Volley XIV Down in the Cellar

So, getting hung up on the painting. I completely obliterated the torso to pale it out even more, but lost all the structural marks in it. I sat in on the tail end of a class taught by an artist I respect very much (including the fact that she's a giant nerd, and very charismatic) and she asked me what my finished plan was for the piece. I responded in the mindset of "oh, I don't know, I want to play with some gilt work, and he might be clothed and...."

To which she said "yeah, but how's the bottom half going to be?"

"I'm not sure. I was thinking maybe his guts could be falling out and I will demolish the bottom half with a hammer..." She asked if I had any studies done for that. Nope. Not a one. She said I need to get the idea for the image completely fleshed out. She's right of course, but it's completely antithetical to the way I work. It's also what separates the big dogs from the puppies, if you will. I've always largely made work by a call and response. I put something out there, stare at it, and then it tells me where to go. It makes me move so much slower. It also makes my images not strong. And never finished. So at this point, I think I'm going to return to the stock photo. It won't be a hundred percent translation.

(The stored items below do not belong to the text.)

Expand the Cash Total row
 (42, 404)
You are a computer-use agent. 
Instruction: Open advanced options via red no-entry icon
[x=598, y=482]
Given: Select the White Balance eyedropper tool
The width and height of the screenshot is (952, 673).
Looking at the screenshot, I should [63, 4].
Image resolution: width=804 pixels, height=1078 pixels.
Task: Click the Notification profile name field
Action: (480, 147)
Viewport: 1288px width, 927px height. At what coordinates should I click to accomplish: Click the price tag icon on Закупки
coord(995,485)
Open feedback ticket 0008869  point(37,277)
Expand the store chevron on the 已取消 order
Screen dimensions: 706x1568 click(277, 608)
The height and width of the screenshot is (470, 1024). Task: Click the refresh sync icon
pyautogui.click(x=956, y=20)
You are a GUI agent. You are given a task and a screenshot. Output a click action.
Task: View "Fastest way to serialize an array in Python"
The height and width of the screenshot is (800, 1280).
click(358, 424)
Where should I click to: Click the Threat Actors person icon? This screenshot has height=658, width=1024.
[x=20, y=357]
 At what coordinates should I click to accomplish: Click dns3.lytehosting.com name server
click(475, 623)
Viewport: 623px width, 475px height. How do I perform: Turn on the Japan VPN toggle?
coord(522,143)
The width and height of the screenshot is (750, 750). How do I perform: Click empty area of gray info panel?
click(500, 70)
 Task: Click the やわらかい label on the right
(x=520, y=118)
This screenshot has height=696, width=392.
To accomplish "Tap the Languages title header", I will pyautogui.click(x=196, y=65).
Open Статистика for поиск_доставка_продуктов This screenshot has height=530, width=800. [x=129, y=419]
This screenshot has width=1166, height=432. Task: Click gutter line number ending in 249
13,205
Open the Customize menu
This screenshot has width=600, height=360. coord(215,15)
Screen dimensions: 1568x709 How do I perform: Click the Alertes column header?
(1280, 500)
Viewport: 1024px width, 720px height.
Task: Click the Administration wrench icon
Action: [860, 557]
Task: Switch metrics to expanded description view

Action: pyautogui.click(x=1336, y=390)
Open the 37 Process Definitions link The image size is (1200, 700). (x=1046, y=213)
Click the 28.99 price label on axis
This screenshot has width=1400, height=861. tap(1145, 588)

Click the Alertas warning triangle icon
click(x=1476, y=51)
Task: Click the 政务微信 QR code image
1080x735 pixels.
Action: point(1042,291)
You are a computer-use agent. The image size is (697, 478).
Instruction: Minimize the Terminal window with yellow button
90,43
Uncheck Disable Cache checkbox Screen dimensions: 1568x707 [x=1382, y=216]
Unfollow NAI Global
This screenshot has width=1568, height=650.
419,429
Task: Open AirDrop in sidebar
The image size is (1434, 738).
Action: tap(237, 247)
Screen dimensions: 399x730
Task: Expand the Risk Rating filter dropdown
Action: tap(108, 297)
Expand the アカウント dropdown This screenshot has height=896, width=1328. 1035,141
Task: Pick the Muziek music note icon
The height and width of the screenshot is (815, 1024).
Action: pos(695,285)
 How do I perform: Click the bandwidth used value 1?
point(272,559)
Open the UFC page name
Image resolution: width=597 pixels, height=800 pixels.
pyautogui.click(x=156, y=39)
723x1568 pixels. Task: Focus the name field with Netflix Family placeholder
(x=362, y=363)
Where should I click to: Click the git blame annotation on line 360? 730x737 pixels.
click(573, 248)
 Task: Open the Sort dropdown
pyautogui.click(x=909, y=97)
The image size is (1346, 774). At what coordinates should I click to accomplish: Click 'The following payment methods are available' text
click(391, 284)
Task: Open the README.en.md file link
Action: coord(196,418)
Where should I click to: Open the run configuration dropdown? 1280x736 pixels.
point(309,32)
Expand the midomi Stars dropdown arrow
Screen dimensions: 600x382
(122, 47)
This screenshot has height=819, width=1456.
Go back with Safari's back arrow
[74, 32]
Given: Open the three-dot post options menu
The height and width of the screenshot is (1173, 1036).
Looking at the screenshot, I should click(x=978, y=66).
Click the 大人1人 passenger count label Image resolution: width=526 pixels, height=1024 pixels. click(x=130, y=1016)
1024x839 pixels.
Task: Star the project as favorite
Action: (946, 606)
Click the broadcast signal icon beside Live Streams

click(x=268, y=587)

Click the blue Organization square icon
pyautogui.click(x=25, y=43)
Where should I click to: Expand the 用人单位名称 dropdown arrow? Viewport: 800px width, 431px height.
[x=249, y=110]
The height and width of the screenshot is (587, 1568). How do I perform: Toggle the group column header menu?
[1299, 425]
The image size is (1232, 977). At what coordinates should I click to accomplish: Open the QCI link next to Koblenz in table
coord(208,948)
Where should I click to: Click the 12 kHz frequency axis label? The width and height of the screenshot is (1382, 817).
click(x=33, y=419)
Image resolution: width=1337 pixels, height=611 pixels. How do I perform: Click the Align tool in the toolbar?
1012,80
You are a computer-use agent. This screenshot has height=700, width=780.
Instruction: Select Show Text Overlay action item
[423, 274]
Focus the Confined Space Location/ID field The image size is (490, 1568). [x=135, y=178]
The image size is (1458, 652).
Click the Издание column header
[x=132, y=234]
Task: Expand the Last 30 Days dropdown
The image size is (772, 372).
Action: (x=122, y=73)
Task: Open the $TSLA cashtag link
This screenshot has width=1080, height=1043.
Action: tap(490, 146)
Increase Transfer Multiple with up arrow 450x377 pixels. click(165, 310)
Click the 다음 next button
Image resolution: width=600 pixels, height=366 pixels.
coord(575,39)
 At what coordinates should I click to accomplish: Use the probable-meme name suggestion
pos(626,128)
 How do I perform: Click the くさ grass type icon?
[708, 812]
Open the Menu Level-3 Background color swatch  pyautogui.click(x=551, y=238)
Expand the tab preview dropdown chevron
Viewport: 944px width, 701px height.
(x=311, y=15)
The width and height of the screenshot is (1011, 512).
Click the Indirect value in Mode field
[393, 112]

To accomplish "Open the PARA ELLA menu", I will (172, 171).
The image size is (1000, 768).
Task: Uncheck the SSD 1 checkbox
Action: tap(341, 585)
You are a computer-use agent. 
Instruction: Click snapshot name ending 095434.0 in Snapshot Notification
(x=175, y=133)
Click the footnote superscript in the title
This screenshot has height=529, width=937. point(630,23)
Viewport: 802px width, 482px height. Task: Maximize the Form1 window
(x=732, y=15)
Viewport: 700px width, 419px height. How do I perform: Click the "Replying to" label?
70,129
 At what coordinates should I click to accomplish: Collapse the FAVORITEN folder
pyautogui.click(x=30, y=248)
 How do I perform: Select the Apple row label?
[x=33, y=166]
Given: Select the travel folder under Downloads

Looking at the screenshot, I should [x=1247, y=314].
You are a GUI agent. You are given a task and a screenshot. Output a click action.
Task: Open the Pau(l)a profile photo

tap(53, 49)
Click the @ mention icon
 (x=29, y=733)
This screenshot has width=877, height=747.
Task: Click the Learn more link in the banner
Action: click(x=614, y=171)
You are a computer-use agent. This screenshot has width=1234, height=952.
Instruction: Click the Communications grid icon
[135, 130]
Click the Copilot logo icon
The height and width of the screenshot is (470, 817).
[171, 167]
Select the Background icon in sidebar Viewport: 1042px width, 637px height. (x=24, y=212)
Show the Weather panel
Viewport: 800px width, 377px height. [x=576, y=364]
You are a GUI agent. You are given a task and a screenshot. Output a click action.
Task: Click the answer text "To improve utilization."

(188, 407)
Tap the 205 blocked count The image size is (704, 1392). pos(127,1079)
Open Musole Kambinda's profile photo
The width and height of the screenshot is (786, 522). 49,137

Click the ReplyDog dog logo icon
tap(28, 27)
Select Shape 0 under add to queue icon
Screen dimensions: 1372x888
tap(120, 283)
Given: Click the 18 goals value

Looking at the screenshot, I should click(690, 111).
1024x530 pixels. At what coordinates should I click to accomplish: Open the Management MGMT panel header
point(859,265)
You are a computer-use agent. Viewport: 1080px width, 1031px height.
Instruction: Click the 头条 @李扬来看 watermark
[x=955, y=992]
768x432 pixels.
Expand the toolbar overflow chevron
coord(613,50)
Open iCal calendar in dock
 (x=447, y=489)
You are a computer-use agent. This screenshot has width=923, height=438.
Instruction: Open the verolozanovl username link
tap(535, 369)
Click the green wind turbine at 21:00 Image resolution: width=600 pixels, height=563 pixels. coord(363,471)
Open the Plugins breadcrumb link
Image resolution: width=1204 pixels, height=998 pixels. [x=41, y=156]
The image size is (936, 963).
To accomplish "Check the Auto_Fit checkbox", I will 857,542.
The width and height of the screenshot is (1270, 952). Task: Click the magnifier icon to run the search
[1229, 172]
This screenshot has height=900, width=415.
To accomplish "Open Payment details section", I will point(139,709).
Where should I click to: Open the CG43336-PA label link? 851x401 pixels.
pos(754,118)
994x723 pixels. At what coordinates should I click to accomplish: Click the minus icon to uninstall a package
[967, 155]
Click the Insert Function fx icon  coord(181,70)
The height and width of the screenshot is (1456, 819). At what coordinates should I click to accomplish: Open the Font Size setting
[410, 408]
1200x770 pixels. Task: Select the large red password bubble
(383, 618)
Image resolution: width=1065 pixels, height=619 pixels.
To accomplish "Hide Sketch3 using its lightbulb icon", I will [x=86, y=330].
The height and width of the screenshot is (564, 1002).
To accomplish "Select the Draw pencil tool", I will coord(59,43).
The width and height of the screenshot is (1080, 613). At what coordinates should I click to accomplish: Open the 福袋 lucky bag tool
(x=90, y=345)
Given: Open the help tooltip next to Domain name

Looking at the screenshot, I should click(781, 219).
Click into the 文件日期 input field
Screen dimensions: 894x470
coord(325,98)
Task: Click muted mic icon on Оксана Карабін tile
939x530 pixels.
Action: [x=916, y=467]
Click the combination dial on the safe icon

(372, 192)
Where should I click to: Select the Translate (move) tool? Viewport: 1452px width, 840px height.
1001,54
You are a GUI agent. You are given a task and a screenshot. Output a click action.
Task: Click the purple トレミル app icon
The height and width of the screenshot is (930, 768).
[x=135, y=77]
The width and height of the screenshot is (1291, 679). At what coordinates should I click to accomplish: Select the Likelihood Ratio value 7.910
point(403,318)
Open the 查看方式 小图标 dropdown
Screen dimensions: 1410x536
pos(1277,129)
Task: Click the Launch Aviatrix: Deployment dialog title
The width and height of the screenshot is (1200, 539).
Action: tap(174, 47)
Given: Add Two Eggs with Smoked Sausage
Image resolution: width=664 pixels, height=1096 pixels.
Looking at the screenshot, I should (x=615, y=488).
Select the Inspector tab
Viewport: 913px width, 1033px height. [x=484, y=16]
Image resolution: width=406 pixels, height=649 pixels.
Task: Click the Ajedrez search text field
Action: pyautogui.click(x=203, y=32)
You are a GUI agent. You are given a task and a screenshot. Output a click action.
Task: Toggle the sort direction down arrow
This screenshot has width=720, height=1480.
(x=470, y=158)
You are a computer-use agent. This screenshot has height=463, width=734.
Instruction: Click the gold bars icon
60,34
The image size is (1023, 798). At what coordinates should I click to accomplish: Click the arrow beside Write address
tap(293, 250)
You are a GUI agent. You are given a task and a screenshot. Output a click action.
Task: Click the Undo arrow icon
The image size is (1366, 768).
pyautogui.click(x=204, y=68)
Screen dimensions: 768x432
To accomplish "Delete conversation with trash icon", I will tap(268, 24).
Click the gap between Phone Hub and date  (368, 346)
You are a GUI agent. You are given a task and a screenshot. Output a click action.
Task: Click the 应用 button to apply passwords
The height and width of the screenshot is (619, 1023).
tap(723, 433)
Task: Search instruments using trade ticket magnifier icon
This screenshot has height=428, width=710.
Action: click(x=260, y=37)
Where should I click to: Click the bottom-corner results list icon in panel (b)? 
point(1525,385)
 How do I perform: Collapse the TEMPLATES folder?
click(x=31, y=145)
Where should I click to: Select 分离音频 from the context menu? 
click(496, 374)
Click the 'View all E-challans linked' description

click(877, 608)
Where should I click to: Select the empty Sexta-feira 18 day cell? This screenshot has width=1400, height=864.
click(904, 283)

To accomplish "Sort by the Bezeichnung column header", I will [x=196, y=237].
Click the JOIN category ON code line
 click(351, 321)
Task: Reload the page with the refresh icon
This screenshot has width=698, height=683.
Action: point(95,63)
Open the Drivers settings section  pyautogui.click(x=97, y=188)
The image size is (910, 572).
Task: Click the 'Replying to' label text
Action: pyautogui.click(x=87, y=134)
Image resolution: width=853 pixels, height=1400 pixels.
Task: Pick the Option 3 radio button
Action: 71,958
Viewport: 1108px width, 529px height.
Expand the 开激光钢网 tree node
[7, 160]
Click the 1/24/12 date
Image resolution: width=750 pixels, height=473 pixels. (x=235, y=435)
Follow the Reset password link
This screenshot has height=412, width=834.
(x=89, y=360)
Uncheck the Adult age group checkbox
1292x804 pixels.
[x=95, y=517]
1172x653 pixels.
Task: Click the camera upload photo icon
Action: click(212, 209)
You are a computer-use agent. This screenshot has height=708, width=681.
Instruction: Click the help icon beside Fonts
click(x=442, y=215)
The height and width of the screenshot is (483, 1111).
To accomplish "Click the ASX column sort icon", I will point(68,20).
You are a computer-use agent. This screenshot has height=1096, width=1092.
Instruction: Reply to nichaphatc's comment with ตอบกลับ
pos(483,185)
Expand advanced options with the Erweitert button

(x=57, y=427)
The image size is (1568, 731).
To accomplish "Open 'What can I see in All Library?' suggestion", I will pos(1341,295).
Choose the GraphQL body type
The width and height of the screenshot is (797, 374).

 I think painting in the style of photo realism (or as much as I'm going to attempt to ape it)you have to push the depth, space and form more than you can achieve with a photograph.


Saying that, you can actually see how the photo has completely flattened out, even though I've pushed space in the background. I've actually painted in the hakama. Complete with ridiculous bow in front of it, and it has helped to anchor the figure.You can see the difference between the scabs of paint on the left arm and the blended quality on the right arm. Hopefully the two will meet somwhere in the middle.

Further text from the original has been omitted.